Books on the Nightstand hosted the first posts for the Crime Read-Along I posted about a couple weeks ago.
There was an interesting piece about the connection between Early Detective Fiction and France, including Eugène François Vidocq, a Frenchman, who created what we now call forensics. His autobiography is apparently full of the tall tales and adventures of this charismatic criminal-turned-detective.

The first piece for the read-along is "Murders in the Rue Morgue" by Edgar Allan Poe.

I found the opening of the story very challenging, I began reading the story several times and abandoned it after a paragraph or two of Poe's meanderings. Having now pressed on and finished the story, I don't think the beginning bit was needed. It seemed as if he had an essay about the relative merits of various games that he stuck onto this story to pad it out (paid by the word perhaps?)
The question of whether genius or creativity is more important for a detective is an interesting one. In this story I don't think it is that relevant, but it is common in detective fiction that the detective has a sidekick, sometimes it is always the same one (Holmes and Watson for example) and other times it changes from story to story (as for Sue Grafton's Kinsey Millhone) The combination of knowledge/genius, creative thinking, and a certain amount of dumb luck (that the hair was still in the woman' hand, for example) comes into play in the solving of the puzzle.

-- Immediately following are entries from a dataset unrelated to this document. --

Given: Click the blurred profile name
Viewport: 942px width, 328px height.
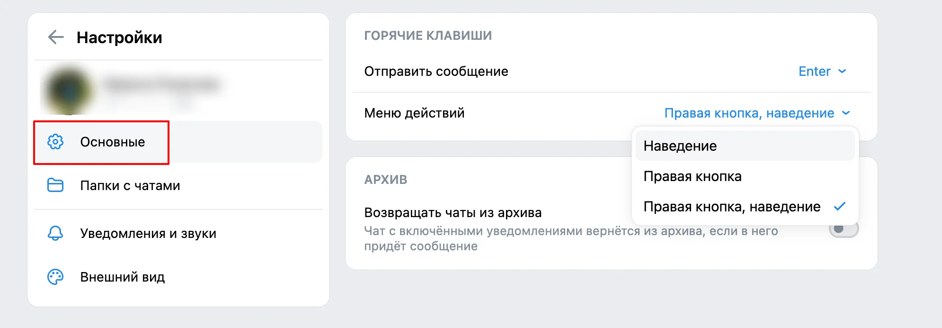Looking at the screenshot, I should pyautogui.click(x=162, y=84).
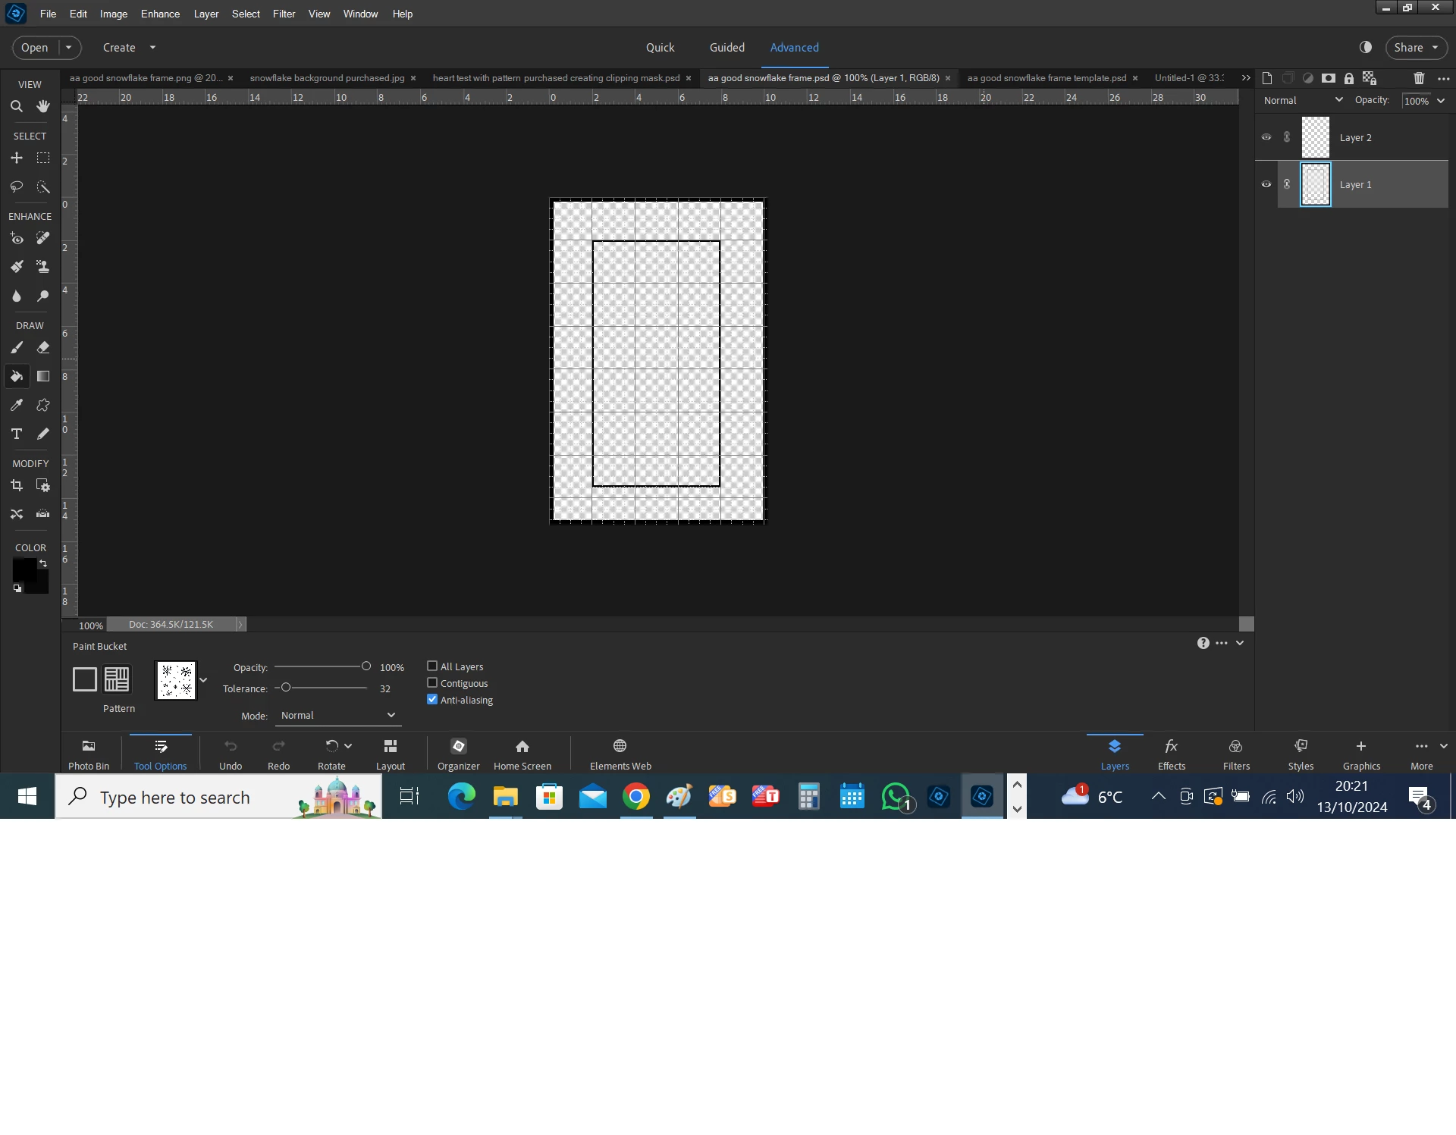Screen dimensions: 1456x1135
Task: Click the Organizer button
Action: coord(458,754)
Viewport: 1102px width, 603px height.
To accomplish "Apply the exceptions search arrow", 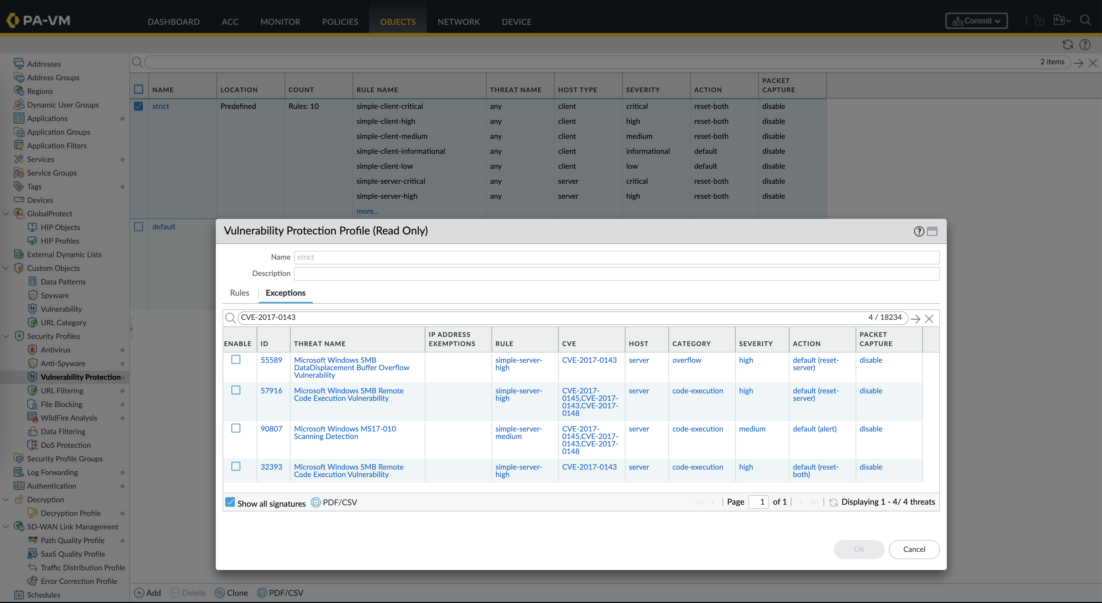I will click(x=915, y=319).
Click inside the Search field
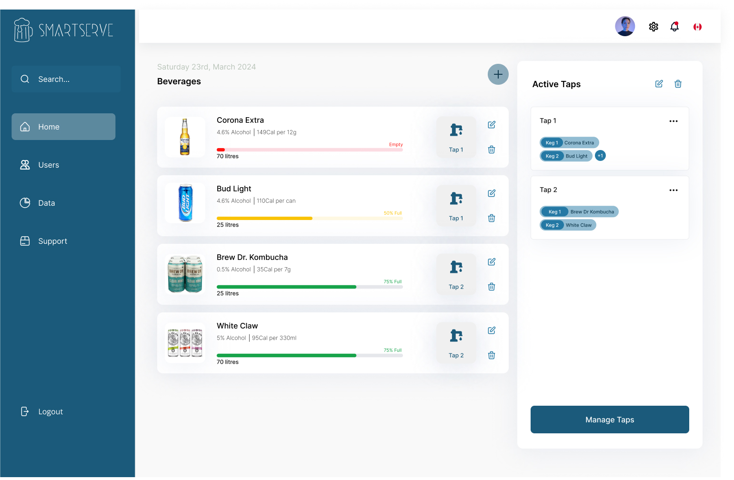This screenshot has height=480, width=734. coord(66,79)
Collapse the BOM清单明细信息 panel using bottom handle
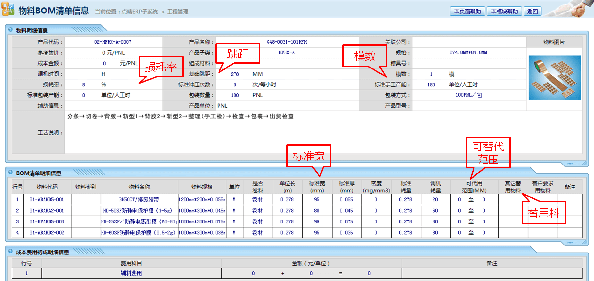The image size is (594, 281). point(570,243)
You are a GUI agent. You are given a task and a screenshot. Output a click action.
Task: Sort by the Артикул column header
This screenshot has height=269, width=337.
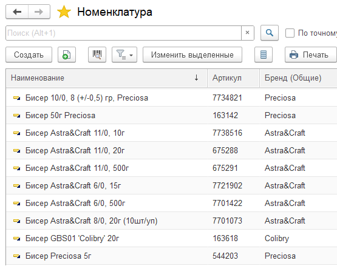(233, 78)
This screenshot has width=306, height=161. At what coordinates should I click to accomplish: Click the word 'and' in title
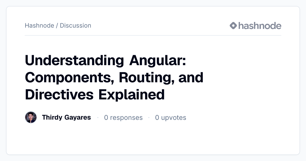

The elements of detective fiction are certainly present in this story. I was struck by the similarity of the presentation (a list of witness testimony, here presented as a newspaper account) of the information to the form found in modern true-crime writing.

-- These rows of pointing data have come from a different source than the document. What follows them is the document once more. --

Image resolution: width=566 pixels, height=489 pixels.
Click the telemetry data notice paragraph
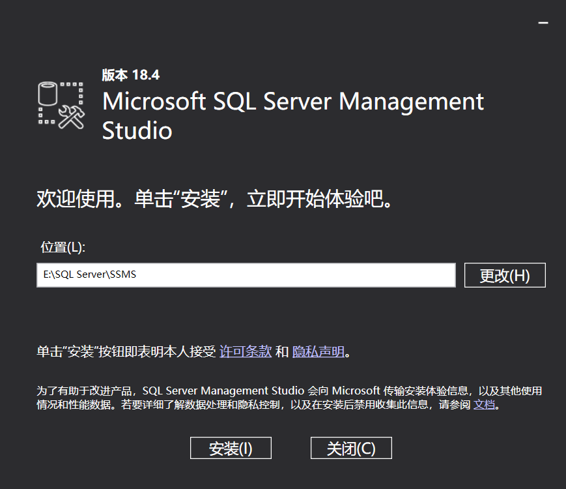tap(280, 398)
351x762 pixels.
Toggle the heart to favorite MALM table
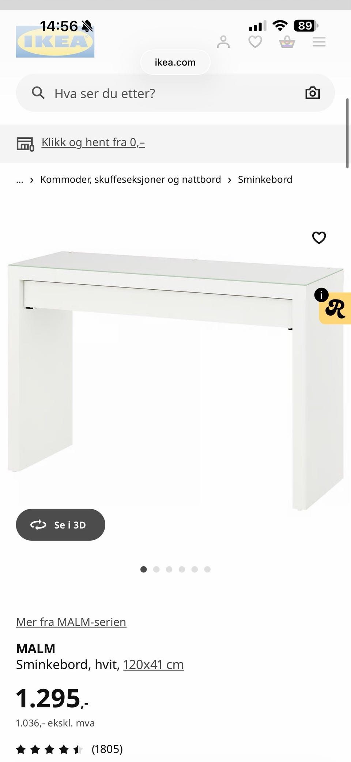pos(319,238)
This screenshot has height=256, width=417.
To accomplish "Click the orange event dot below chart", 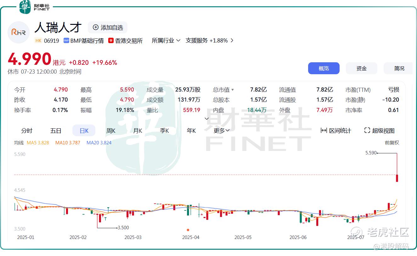I will pyautogui.click(x=188, y=230).
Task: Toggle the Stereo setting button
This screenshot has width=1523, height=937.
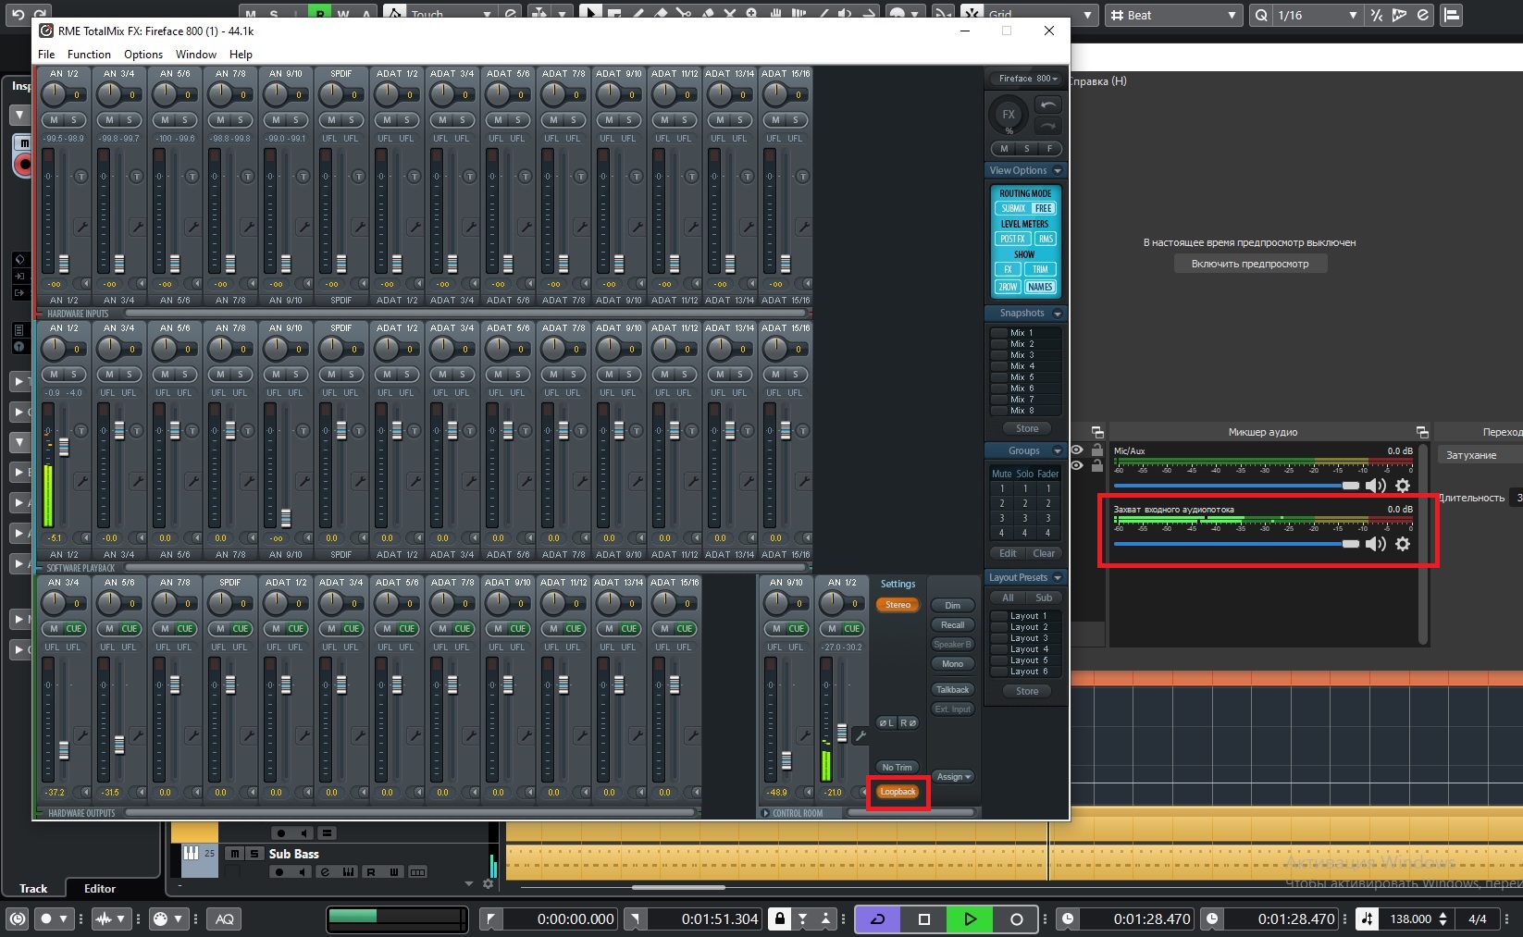Action: pyautogui.click(x=898, y=605)
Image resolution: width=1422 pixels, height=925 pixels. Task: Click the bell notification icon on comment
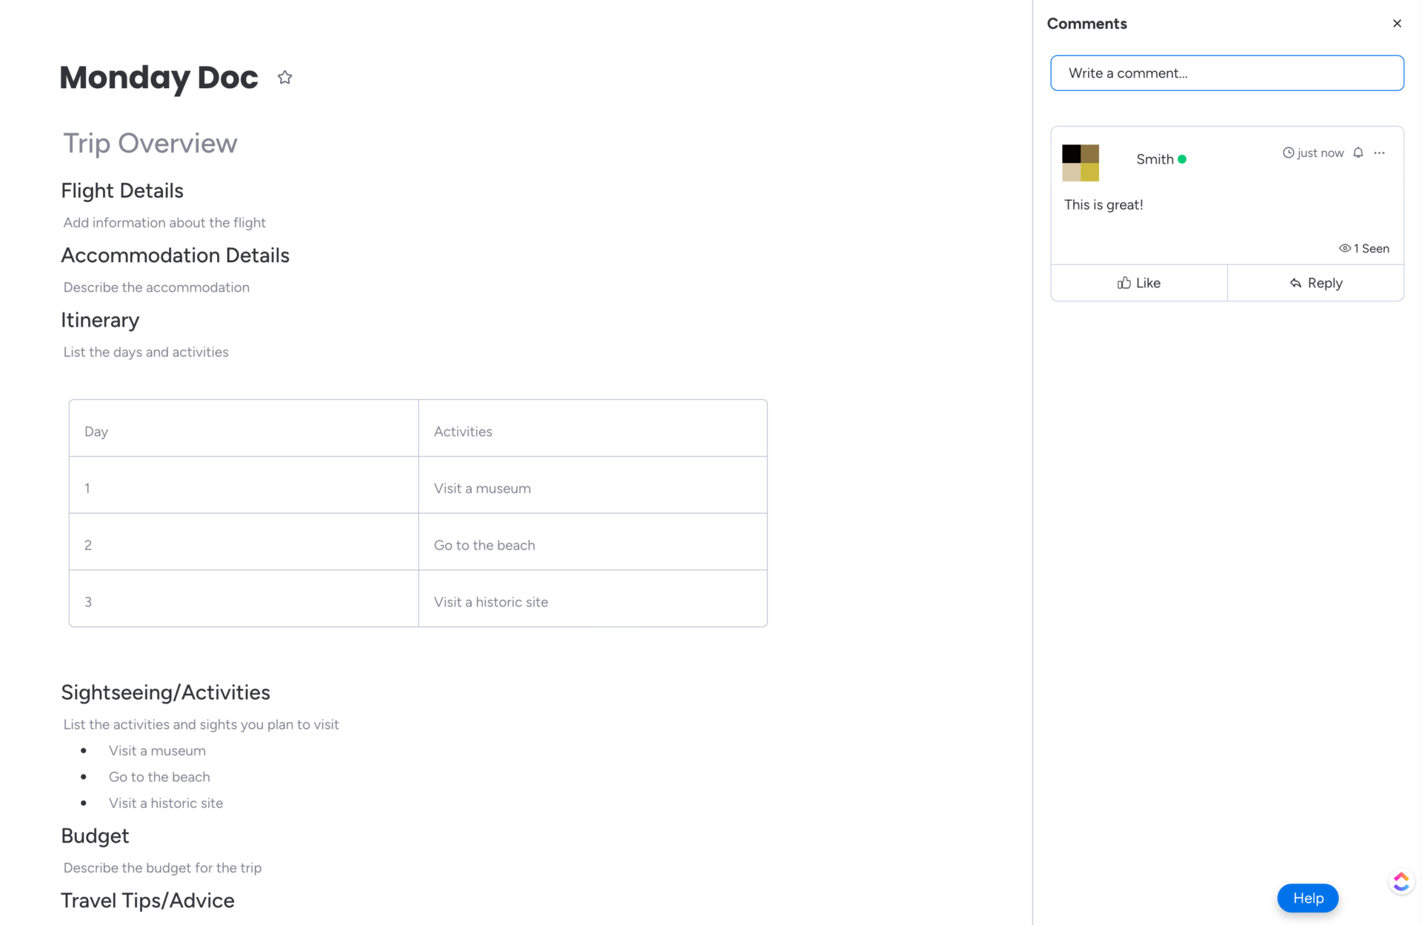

Juliet Grames, host of the read-along, observed that she was surprised at how violent and graphic the story was. It didn't strike me that way at all. The incident was certainly violent and horrible, but the description seemed very matter-of-fact and clinical and struck me as being very of-its-time. If you picture the period as one of gentility where disturbing images were never allowed to come into view, read about the history of New York City in the period, which Poe would have been living through, which will cure you of such delusions. How to deal with literal mountains of animal manure in the streets and the health issues brought on by dead horses left in the streets (a regular occurrence apparently) were issues of the time. The mangled victims of industrial accidents were also a regular site in workplaces of the time as safety guards on machinery were just being considered at this point.

The next book up, scheduled for discussion on April 26th at, is A Study in Scarlett by Sir Arthur Conan Doyle.